=== Begin Enclosure ===

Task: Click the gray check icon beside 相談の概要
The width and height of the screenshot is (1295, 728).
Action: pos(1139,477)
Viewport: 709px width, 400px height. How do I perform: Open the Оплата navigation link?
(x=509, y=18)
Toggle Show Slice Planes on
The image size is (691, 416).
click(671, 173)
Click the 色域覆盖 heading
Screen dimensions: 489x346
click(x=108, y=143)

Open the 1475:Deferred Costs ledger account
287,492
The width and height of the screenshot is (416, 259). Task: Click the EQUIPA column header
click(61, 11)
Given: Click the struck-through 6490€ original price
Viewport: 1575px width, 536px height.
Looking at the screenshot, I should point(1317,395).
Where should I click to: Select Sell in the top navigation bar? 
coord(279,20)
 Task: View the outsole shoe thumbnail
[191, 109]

=== End Enclosure ===
=== Begin Enclosure ===

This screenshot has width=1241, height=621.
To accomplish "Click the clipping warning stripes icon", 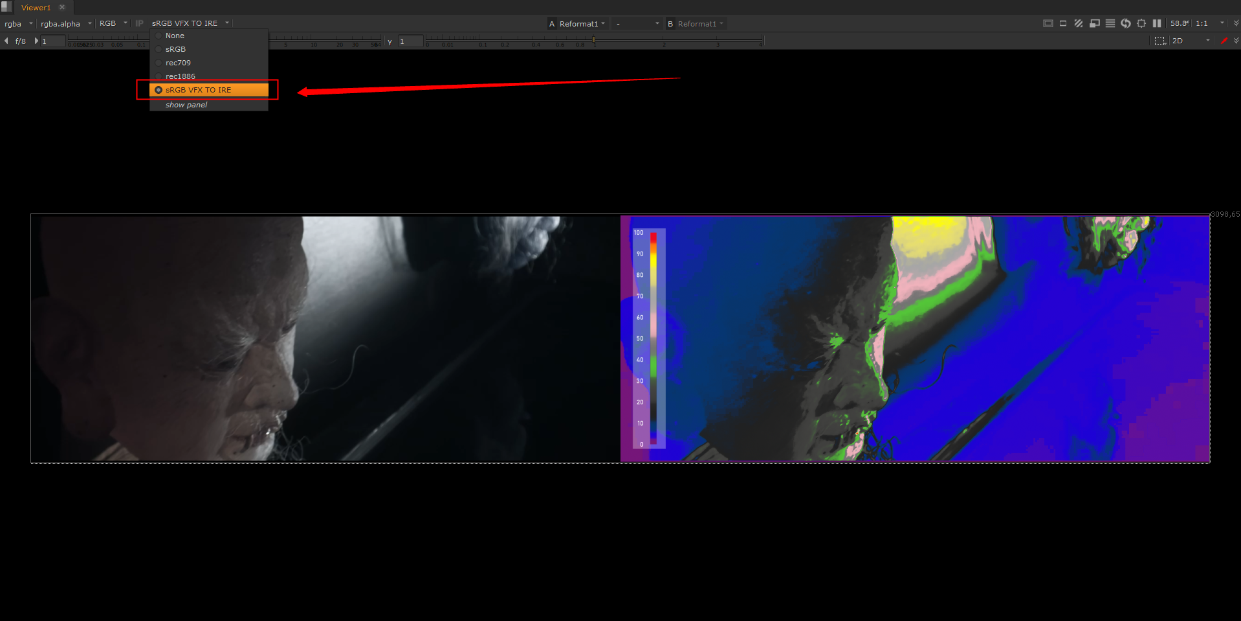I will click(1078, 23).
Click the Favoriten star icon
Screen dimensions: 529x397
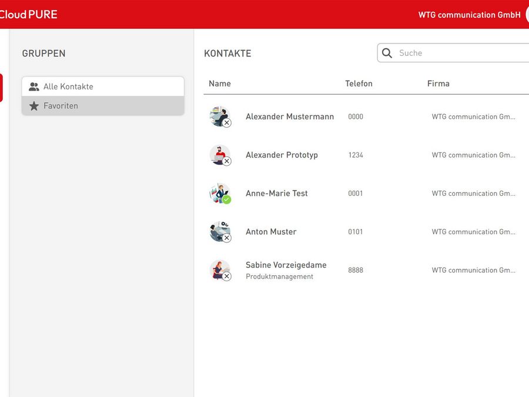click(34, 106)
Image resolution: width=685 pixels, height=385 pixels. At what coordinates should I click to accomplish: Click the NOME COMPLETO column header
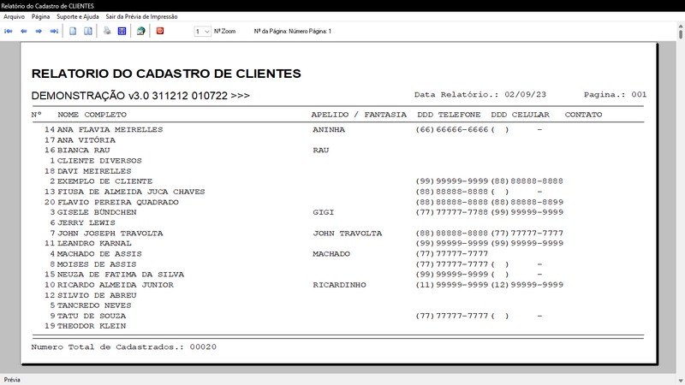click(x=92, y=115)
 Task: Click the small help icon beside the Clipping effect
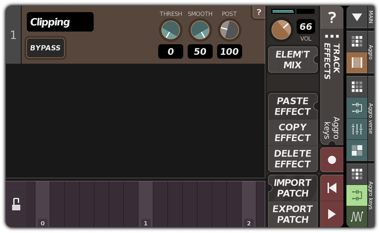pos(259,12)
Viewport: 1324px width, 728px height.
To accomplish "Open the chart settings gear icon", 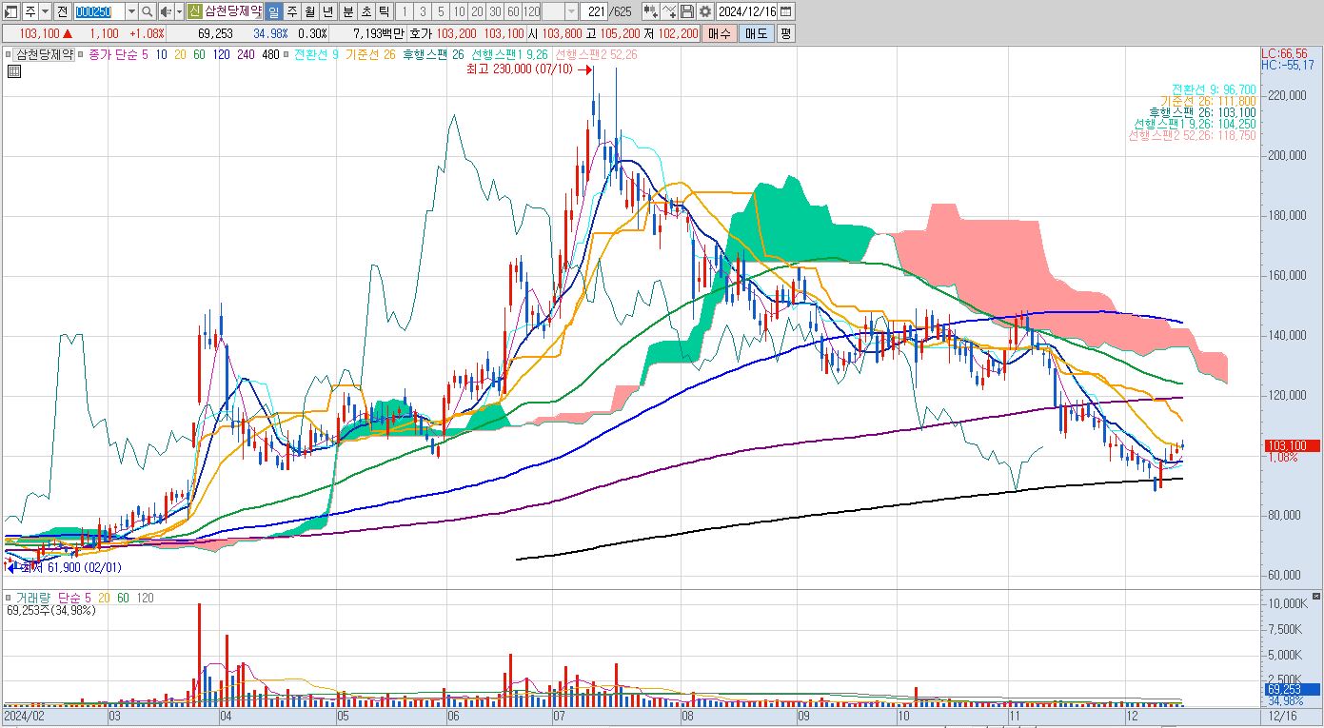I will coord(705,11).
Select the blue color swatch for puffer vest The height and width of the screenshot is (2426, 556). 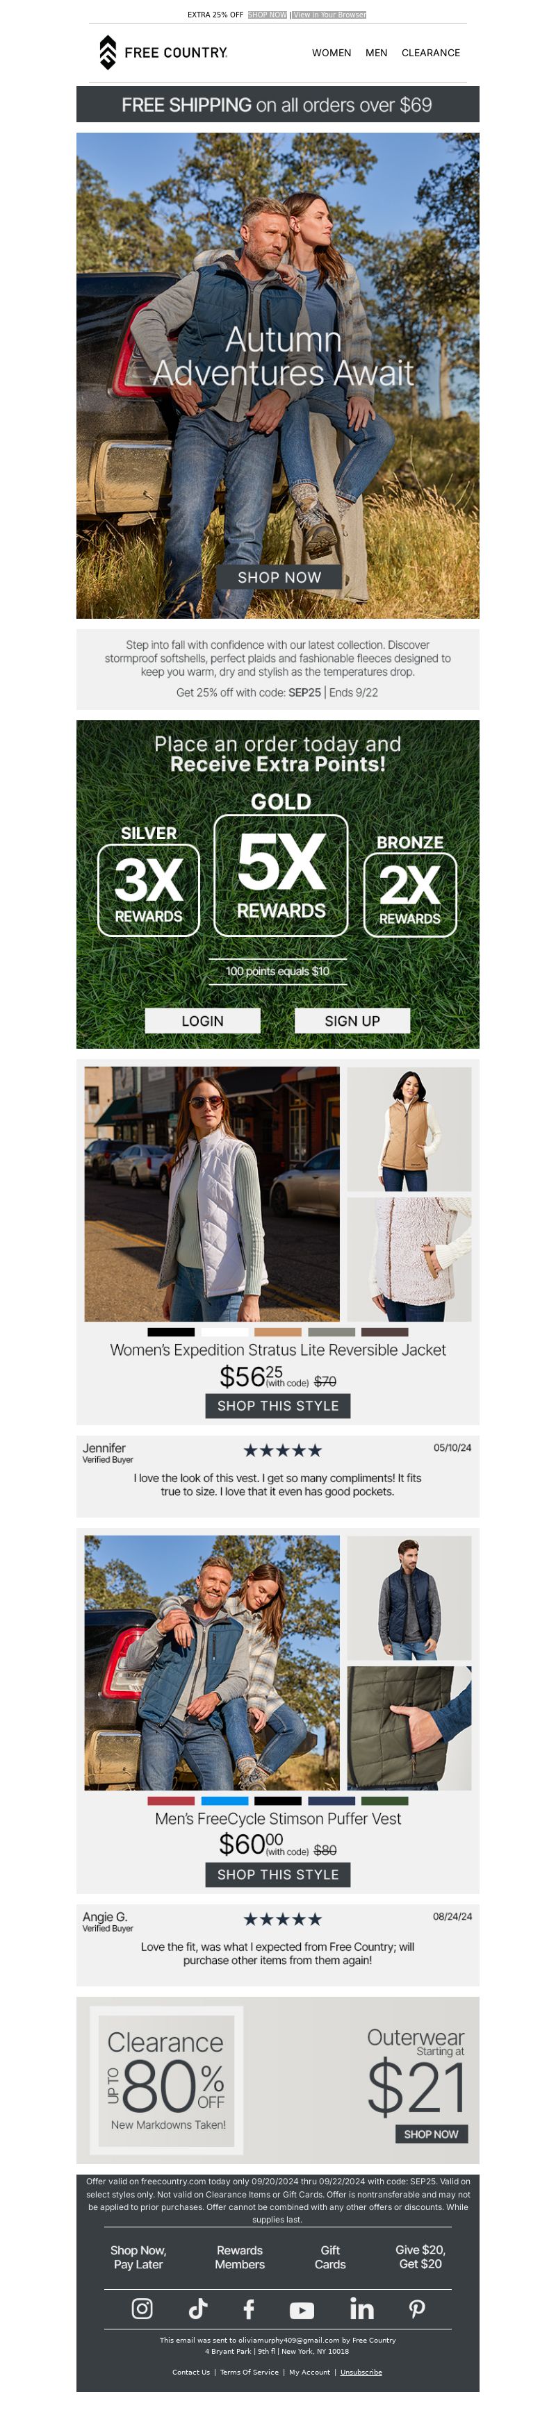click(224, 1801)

=== End Enclosure ===
=== Begin Enclosure ===

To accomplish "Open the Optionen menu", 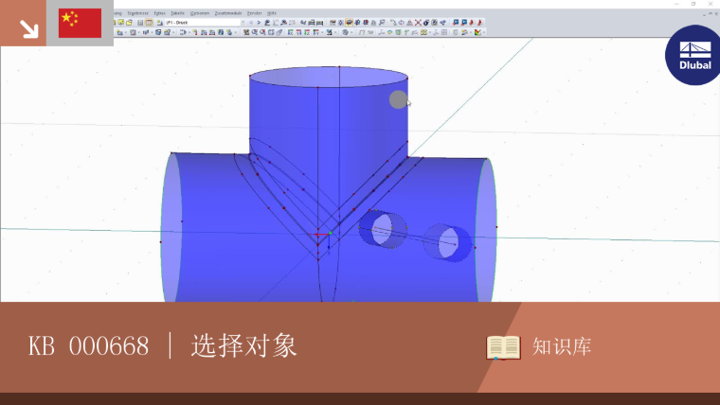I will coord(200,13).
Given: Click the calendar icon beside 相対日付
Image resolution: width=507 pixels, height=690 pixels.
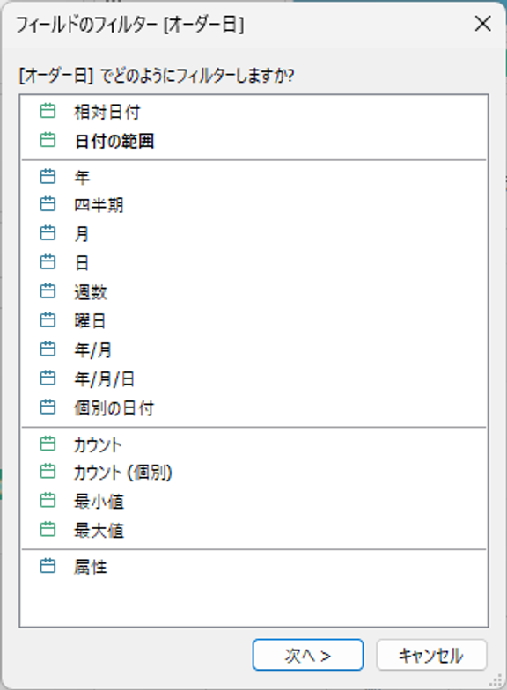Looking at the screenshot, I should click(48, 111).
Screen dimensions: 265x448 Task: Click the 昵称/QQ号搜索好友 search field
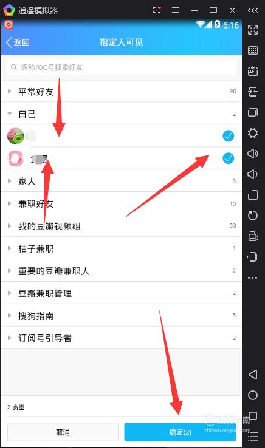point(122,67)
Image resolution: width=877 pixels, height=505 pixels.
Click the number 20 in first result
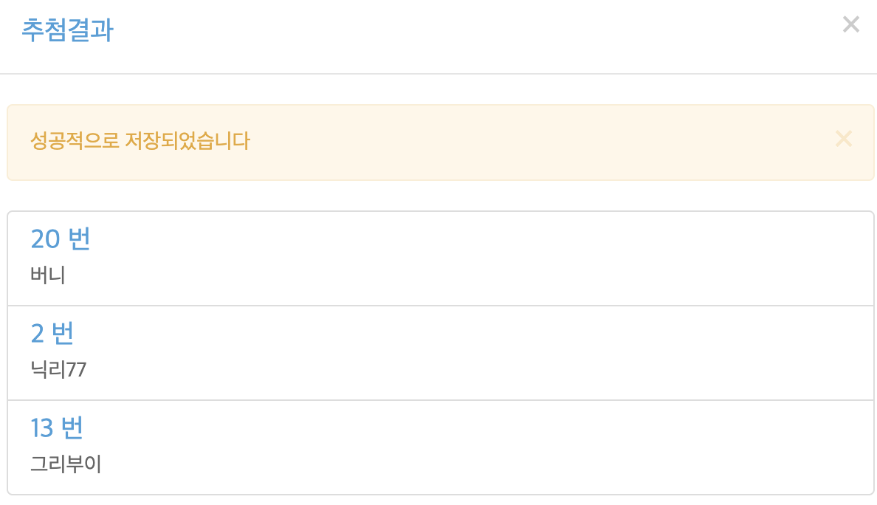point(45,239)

=== End Enclosure ===

* **WHAT TO WORK ON**
Please give back exactly the lines of this listing beginning at the line with "Open the 1475:Deferred Costs ledger account" and ending with the line with "Given: Click the struck-through", both included, and nothing else.

* **YOUR RESPONSE**
Open the 1475:Deferred Costs ledger account
287,492
The width and height of the screenshot is (416, 259). Task: Click the EQUIPA column header
click(61, 11)
Given: Click the struck-through 6490€ original price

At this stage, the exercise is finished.